But to me, I think this expression answer is kinda vague and the result will be based on the compiler implementation. That's because to me, the compiler might do the a++ part first—that is, use the value 4 and incremented the a to 5, after that the expression is 4 + 5 = 9 and is assigned to b then only the a is decremented.
It might also do the a-- part first by using the value 4 and decremented it by 1 to 3, and later on sum the value 4 with 3 and assign the value to b then only incremented the a back to 4.
My question is who's correct, my lecturer or me? Because I don't wanna get confused with it and later on will be a problem for me.
Your lecturer is wrong. Writing to the same variable twice without an intervening sequence point is undefined behaviour. From the spec, J.2 Undefined behaviour:
Between two sequence points, an object is modified more than once, or is modified and the prior value is read other than to determine the value to be stored (6.5).

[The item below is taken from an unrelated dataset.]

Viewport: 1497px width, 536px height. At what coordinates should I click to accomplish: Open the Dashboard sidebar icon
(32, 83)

The reference is to 6.5 Expressions, paragraph 5:
Between the previous and next sequence point an object shall have its stored value modified at most once by the evaluation of an expression. Furthermore, the prior value shall be read only to determine the value to be stored.
Annex C of the C spec has a handy list of all of the sequence points:
The following are the sequence points described in 5.1.2.3:
The call to a function, after the arguments have been evaluated (6.5.2.2).

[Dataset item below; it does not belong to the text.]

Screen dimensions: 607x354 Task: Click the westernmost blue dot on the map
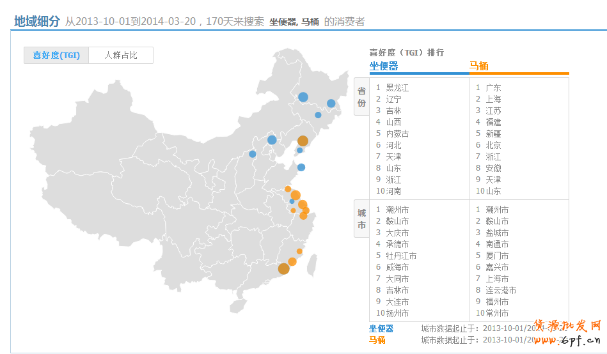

The end of the first operand of the following operators: logical AND && (6.5.13); logical OR || (6.5.14); conditional ? (6.5.15); comma , (6.5.17).
The end of a full declarator: declarators (6.7.5);
The end of a full expression: an initializer (6.7.8); the expression in an expression statement (6.8.3); the controlling expression of a selection statement (if or switch) (6.8.4); the controlling expression of a while or do statement (6.8.5); each of the expressions of a for statement (6.8.5.3); the expression in a return statement (6.8.6.4).
Immediately before a library function returns (7.1.4).
After the actions associated with each formatted input/output function conversion specifier (7.19.6, 7.24.2).
Immediately before and immediately after each call to a comparison function, and also between any call to a comparison function and any movement of the objects passed as arguments to that call (7.20.5).